*Task statement:* Make an exact copy of the entries below, with all images left out.

*Data records:*
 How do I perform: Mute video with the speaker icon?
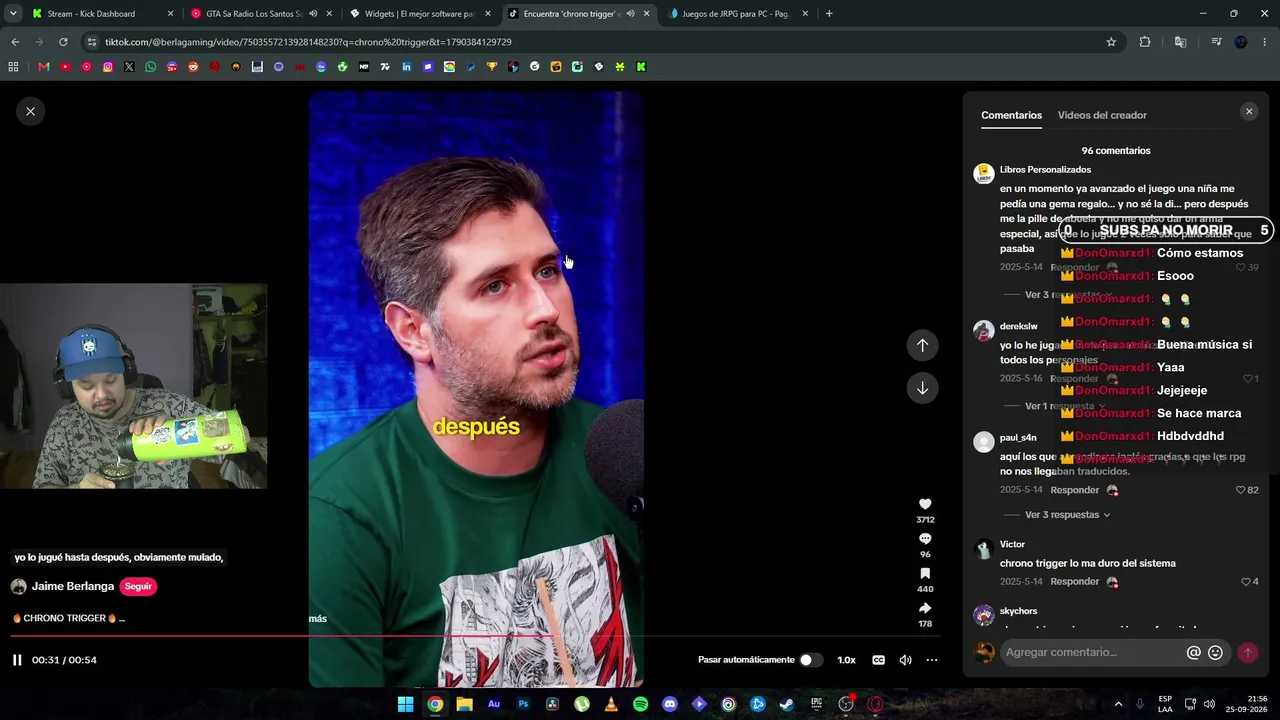click(x=905, y=660)
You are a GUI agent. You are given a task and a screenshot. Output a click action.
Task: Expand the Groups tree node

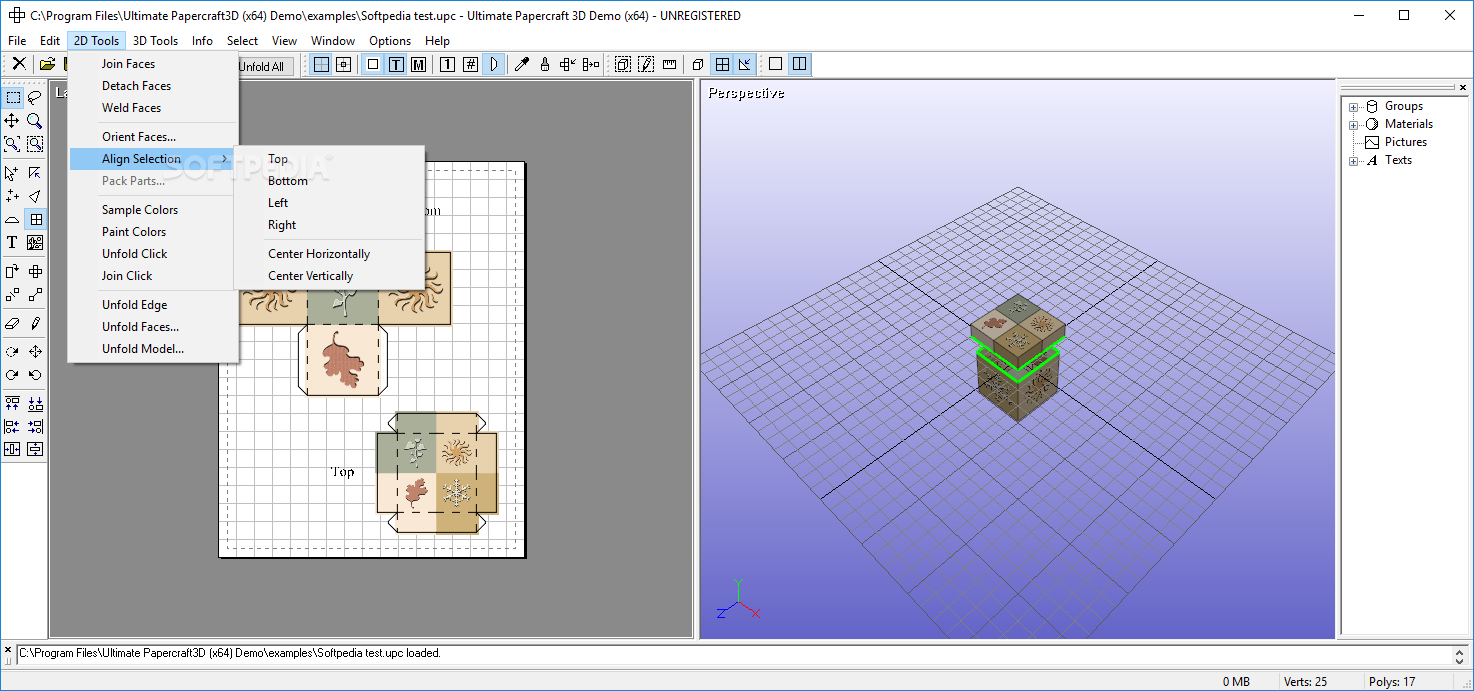(1354, 107)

*Exercise response:*
 How do I perform: Mute video with the speaker icon?
click(x=905, y=660)
You are a GUI agent. You are given a task and a screenshot. Output a click action.
Task: Expand the Groups tree node

(1354, 107)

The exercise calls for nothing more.